Since Forex brokers work throughout the world in numerous different countries and cities, no single agency regulates all Forex brokers. Instead, brokers are regulated through the local brokerage regulation agency in their respective home countries. Hence, U.S. Forex brokers are regulated by the Securities Exchange Commission (SEC), the Federal Reserve System, the Federal Deposit Insurance Corporation, or the Office of the Comptroller of that currency.
Forex brokers located in Japan are regulated through the Financial Services Agency, while Forex brokers in Iraq are regulated by the Iraq Securities Commission.
What Rules Cover Forex Traders?
Trading on foreign exchanges is very different than trading on the NYSE or the Nasdaq. The rules for Forex trading are made by the National Futures Association. The majority of trades involve the major currencies: The American, Australian, and Canadian dollars; The Euro, British Pound, the Japanese Yen, and so on.
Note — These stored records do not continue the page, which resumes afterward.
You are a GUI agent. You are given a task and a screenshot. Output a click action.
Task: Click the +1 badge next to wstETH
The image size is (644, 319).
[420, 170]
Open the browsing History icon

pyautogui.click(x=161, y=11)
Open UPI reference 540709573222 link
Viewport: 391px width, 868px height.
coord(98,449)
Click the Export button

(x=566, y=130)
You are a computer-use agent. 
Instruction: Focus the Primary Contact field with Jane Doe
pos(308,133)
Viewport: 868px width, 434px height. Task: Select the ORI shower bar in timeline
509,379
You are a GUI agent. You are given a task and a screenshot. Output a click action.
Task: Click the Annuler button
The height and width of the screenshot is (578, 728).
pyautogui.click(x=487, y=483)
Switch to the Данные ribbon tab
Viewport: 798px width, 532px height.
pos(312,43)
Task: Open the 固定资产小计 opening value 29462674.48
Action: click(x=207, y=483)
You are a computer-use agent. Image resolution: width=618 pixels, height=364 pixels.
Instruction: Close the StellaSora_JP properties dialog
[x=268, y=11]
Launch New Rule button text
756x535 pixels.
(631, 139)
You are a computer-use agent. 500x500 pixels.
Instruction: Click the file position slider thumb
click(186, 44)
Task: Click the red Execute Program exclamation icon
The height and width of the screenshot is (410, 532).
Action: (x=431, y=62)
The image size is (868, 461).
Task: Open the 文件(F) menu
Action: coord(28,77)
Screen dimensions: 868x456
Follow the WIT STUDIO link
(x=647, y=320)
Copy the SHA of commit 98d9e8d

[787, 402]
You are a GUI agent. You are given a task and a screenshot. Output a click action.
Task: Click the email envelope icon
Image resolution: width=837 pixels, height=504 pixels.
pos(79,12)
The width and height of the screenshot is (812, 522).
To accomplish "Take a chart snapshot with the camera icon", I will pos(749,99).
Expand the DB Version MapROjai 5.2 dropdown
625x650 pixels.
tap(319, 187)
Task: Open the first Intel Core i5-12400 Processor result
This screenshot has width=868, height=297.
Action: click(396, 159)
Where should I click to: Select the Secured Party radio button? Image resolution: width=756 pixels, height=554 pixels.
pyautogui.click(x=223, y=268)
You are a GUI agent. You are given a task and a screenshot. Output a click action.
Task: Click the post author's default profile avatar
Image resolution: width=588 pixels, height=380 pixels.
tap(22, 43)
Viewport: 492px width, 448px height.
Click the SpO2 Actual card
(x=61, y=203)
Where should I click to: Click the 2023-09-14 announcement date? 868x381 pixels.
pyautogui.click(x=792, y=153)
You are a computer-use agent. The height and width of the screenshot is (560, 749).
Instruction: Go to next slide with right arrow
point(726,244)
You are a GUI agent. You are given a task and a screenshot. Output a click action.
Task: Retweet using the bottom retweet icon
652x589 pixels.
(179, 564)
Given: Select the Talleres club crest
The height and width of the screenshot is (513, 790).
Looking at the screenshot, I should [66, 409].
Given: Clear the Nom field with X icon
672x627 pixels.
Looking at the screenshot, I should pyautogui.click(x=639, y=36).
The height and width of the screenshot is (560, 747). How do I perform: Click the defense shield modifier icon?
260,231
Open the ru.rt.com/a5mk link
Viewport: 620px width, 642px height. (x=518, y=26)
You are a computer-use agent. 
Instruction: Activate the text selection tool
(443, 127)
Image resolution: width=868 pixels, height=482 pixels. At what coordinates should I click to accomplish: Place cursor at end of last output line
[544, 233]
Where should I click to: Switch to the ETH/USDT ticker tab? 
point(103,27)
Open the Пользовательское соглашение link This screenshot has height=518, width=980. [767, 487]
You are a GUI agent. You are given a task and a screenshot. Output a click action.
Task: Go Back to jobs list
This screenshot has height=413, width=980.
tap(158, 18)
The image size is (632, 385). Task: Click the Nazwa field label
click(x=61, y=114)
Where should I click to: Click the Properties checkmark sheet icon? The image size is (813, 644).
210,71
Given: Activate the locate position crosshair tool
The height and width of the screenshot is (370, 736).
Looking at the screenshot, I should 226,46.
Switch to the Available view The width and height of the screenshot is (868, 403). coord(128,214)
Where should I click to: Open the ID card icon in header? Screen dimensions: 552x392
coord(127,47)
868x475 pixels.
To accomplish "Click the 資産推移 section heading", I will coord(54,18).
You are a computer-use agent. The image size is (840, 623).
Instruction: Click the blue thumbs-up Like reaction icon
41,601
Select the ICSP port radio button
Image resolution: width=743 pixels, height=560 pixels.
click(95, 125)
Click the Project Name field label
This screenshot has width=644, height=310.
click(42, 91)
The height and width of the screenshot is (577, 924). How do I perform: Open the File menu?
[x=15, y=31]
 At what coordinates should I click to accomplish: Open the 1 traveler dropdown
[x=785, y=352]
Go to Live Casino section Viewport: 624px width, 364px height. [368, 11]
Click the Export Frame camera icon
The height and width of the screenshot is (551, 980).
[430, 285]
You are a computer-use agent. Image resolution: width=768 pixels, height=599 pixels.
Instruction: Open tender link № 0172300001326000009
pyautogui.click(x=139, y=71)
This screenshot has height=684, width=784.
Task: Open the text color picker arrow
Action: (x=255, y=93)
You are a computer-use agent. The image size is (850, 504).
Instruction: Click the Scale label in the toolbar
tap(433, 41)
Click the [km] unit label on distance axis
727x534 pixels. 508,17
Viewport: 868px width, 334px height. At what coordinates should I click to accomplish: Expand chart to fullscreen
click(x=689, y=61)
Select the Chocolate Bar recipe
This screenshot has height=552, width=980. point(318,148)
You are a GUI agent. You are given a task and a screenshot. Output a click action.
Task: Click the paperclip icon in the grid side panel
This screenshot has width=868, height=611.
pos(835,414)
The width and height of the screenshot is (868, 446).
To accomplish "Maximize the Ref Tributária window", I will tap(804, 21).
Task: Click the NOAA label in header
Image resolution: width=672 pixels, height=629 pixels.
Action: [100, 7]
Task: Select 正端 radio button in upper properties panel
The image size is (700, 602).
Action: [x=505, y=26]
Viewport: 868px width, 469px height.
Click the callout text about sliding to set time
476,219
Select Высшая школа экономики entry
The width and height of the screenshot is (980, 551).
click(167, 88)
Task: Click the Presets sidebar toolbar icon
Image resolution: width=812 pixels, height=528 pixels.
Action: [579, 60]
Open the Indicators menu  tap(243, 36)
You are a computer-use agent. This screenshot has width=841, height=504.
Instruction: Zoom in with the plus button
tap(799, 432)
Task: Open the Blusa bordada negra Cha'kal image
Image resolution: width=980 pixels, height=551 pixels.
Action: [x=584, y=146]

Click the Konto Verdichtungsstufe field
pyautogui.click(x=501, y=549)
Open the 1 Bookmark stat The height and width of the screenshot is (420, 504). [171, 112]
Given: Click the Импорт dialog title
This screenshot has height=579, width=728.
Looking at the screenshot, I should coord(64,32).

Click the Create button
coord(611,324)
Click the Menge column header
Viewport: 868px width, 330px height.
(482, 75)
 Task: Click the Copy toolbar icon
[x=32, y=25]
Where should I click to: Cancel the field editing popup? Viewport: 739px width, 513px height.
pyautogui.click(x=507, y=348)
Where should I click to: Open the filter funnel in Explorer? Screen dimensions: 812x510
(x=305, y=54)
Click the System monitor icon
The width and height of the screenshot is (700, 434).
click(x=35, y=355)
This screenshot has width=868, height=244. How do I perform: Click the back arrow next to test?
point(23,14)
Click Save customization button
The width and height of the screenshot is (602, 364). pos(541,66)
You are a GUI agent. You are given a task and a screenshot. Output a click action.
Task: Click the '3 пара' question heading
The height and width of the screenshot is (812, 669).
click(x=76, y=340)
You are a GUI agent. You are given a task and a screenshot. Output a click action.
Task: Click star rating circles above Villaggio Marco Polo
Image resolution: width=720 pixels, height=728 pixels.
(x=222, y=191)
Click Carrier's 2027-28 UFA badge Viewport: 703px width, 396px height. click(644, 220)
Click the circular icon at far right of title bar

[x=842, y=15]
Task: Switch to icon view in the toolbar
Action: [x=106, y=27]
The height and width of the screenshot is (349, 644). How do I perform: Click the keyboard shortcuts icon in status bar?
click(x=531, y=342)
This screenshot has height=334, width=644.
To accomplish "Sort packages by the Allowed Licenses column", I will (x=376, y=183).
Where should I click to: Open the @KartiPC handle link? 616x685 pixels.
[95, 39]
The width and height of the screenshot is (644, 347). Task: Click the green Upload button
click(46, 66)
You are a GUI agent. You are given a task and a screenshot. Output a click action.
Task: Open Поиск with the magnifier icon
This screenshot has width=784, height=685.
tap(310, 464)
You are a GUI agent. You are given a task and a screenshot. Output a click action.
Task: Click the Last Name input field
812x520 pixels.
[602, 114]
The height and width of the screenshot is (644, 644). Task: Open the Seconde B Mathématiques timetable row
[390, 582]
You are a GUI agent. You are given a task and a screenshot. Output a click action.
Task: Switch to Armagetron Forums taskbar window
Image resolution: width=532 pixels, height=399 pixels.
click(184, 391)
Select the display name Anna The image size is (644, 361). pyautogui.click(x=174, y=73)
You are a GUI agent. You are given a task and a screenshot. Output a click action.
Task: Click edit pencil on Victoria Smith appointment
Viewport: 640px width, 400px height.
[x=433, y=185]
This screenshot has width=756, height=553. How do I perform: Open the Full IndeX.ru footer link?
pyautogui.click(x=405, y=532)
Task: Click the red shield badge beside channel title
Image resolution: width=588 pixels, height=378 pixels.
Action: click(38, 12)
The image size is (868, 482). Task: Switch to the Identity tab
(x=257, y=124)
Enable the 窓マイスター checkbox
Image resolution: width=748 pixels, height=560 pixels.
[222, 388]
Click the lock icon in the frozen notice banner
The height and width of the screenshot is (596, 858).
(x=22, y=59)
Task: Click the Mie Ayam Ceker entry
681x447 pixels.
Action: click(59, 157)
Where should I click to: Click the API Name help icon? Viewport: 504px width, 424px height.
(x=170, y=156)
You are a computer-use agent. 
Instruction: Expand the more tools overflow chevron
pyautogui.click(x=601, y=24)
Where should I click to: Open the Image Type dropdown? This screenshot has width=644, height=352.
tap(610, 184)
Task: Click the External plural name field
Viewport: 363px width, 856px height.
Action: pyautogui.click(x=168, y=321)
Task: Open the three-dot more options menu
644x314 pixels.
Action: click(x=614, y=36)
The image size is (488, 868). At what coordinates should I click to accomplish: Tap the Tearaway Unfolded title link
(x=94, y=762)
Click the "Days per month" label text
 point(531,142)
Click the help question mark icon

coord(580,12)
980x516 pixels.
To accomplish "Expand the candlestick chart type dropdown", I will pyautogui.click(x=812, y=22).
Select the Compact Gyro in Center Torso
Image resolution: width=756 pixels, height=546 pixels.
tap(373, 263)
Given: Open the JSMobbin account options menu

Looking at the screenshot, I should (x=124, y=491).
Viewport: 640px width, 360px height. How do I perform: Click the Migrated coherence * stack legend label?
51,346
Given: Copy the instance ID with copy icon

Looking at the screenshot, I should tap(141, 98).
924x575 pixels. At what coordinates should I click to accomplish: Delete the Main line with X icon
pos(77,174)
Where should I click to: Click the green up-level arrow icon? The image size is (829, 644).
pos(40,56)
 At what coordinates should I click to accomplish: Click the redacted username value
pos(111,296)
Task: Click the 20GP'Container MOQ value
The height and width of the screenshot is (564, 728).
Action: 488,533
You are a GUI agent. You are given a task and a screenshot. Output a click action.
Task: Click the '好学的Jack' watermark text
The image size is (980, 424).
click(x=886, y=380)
National Futures Association
Regulations such as these are set forth in the National Futures Association Retail Off Exchange Foreign Currency Rules. Included in these rules is information about assessments as well as dues, requirements for managing a Forex account, obligations of assignees, and an assortment of additional situations that arise throughout the course of trading.
The online website of the National Futures Association carries a wealth of information for the starting Forex broker as well as Forex Investor. There you will learn rules that govern Forex traders; Forex investor alerts; Forex requirements for reporting, notices to Forex members, notice of judgments interpreting the rules, as well as other resources for individuals who wish to learn more about Forex.
The website also furnishes links to resources for electronic filings needed to establish and maintain a Forex brokerage: promotional materials, exemptions, Forex reporting, complaints, and the annual questionnaire.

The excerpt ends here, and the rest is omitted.